Figure 2

The effect of the Phe10Leu mutation (F10L) on the protein interaction of TBL1XR1 with N-CoR and β-catenin as well as Wnt/β-catenin transcription activity. (a,b) Interaction of wild-type and F10L mutant TBL1XR1 (TBL1XR1^Phe10Leu) with endogenous N-CoR and β-catenin was assessed in 293FT cells and HT22 hippocampal neuronal cells by co-immunoprecipitation experiments. TBL1XR1^Phe10Leu displays stronger binding with β-catenin compared to wild-type TBL1XR1 (red arrowhead in top panel), while the binding of TBL1R1^Phe10Leu and N-CoR is weaker than that of wild-type TBL1XR1 (red arrowhead in middle panel) (*P < 0.05 and **P < 0.01). The inputs of each protein are also shown (bottom panel). Full immunoblots are presented in Supplementary Figure. (c) The TOPFlash Wnt reporter assay showed that overexpression of wild-type TBL1XR1 increased Wnt transcription activity, which was further enhanced by an F10L mutation in TBL1XR1 (*P < 0.05 and **P < 0.01).
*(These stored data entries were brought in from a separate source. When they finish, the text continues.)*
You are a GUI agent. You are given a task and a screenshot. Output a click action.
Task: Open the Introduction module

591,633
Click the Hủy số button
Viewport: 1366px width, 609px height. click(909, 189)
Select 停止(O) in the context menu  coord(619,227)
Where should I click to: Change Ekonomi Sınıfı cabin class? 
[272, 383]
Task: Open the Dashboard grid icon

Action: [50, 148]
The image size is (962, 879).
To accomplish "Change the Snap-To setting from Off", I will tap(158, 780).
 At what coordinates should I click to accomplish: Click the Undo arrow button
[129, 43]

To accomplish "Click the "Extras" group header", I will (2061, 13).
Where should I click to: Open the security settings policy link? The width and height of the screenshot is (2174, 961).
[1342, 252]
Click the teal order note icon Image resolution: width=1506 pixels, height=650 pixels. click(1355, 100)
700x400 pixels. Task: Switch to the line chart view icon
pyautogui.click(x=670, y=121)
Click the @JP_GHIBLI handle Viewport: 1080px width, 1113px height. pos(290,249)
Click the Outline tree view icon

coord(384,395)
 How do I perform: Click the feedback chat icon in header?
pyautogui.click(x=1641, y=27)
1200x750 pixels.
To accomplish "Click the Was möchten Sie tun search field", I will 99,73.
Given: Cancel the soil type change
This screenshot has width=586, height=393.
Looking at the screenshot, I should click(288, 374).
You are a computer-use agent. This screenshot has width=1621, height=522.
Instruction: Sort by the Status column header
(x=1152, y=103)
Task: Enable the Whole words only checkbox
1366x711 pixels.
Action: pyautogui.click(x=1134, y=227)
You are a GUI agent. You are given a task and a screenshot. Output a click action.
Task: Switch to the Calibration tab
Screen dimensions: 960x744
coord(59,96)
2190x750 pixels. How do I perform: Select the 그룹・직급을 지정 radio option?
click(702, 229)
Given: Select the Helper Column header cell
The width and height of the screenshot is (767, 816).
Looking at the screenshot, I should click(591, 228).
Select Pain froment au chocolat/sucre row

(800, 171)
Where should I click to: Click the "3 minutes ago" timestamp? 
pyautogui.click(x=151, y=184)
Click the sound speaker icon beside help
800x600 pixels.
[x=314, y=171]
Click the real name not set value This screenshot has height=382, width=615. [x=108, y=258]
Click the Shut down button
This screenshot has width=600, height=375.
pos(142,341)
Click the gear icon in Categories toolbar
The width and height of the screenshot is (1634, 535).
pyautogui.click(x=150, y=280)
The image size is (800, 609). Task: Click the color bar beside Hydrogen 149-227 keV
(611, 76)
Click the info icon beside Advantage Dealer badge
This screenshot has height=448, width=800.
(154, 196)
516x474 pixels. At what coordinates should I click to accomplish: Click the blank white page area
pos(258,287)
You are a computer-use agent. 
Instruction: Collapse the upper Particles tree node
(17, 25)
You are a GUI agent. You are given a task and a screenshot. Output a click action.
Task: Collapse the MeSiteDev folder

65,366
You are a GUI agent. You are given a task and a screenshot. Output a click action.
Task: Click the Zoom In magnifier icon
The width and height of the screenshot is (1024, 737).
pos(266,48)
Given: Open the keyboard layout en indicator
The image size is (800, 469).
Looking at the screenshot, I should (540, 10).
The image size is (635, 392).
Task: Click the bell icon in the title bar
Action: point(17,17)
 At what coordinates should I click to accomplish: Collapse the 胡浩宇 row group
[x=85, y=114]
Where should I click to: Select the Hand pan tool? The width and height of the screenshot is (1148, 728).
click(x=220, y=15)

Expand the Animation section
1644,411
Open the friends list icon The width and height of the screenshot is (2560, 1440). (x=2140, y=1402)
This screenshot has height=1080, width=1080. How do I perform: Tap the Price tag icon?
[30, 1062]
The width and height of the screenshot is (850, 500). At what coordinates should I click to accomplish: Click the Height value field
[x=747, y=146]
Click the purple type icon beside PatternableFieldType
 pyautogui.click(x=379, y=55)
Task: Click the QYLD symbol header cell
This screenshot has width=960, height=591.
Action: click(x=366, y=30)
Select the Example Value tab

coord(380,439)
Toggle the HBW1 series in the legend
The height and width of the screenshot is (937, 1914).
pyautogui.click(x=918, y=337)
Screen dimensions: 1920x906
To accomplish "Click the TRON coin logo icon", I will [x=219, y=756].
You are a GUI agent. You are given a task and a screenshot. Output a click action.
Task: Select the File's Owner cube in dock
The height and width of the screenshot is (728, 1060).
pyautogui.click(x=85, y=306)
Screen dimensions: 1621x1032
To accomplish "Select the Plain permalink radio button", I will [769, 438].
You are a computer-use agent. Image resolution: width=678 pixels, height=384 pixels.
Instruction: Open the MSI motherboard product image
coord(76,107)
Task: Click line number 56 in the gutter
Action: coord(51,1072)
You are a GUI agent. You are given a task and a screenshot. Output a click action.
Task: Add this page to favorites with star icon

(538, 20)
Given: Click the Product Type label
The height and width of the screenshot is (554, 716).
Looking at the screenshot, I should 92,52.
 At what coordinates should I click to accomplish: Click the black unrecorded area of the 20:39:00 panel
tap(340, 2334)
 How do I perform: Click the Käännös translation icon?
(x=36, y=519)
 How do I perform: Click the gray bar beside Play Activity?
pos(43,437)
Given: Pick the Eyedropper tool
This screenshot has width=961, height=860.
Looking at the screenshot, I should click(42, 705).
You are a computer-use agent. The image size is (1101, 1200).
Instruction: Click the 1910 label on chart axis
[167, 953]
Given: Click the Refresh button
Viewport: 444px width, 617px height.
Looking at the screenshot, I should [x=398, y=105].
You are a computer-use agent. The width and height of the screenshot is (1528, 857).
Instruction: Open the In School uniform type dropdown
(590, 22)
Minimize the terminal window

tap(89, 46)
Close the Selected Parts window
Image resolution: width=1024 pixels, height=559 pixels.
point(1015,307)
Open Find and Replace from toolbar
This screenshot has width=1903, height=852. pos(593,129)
Overexpression of N-CoR suppresses an increase in Wnt transcriptional activity induced by either wild-type TBL1XR1 or F10L mutant (**P < 0.01). Luciferase activities were determined 48 hours post-transfection and normalized against Renilla values. Bars represent averages of each group in three independent experiments. AU, arbitrary unit. All data are presented as the mean ± s.e.m.